Task to complete: Can you reproduce the listing from the line with "This screenshot has height=1080, width=1920." up to and including the line with "The width and height of the screenshot is (1624, 2296).", swapping "coordinates" for "location" and leaving everything else unchanged?

** Exercise input follows **

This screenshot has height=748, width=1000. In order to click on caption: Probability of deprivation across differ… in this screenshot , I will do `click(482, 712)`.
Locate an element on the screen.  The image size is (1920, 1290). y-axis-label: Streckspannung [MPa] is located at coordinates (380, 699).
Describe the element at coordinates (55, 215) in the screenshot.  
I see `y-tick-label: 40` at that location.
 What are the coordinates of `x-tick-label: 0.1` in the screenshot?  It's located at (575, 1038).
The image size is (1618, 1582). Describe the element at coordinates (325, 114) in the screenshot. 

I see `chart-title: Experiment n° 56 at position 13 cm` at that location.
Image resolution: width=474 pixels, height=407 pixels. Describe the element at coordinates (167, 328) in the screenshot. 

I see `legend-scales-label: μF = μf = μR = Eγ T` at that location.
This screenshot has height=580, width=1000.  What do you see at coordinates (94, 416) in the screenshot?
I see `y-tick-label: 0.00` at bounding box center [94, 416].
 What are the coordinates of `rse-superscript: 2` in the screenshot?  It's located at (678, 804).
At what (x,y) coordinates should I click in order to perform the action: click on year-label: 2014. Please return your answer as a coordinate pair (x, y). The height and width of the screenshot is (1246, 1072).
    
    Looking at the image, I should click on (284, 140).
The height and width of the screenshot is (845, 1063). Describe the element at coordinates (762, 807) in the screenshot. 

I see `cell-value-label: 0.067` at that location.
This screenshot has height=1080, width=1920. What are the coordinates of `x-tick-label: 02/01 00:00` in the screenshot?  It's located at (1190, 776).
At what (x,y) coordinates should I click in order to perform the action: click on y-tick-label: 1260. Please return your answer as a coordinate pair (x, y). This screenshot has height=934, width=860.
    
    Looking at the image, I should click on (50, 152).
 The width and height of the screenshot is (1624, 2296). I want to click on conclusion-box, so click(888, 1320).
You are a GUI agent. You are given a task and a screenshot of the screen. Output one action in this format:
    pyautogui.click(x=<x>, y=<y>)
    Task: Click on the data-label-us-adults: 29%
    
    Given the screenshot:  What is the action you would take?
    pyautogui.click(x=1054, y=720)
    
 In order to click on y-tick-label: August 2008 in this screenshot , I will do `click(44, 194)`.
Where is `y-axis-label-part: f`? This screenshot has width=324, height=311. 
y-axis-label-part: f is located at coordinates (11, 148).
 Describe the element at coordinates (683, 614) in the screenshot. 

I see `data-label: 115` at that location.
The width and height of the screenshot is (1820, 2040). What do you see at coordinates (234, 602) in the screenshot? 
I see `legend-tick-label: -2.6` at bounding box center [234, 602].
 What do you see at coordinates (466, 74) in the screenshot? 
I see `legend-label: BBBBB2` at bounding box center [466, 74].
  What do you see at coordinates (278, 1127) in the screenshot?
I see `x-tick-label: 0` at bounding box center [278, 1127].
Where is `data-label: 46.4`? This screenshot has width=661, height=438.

** End of Exercise input **

Final answer:
This screenshot has height=1080, width=1920. What are the location of `x-tick-label: 02/01 00:00` in the screenshot?  It's located at (1190, 776).
At what (x,y) location should I click in order to perform the action: click on y-tick-label: 1260. Please return your answer as a coordinate pair (x, y). This screenshot has height=934, width=860.
    
    Looking at the image, I should click on (50, 152).
 The width and height of the screenshot is (1624, 2296). I want to click on conclusion-box, so click(888, 1320).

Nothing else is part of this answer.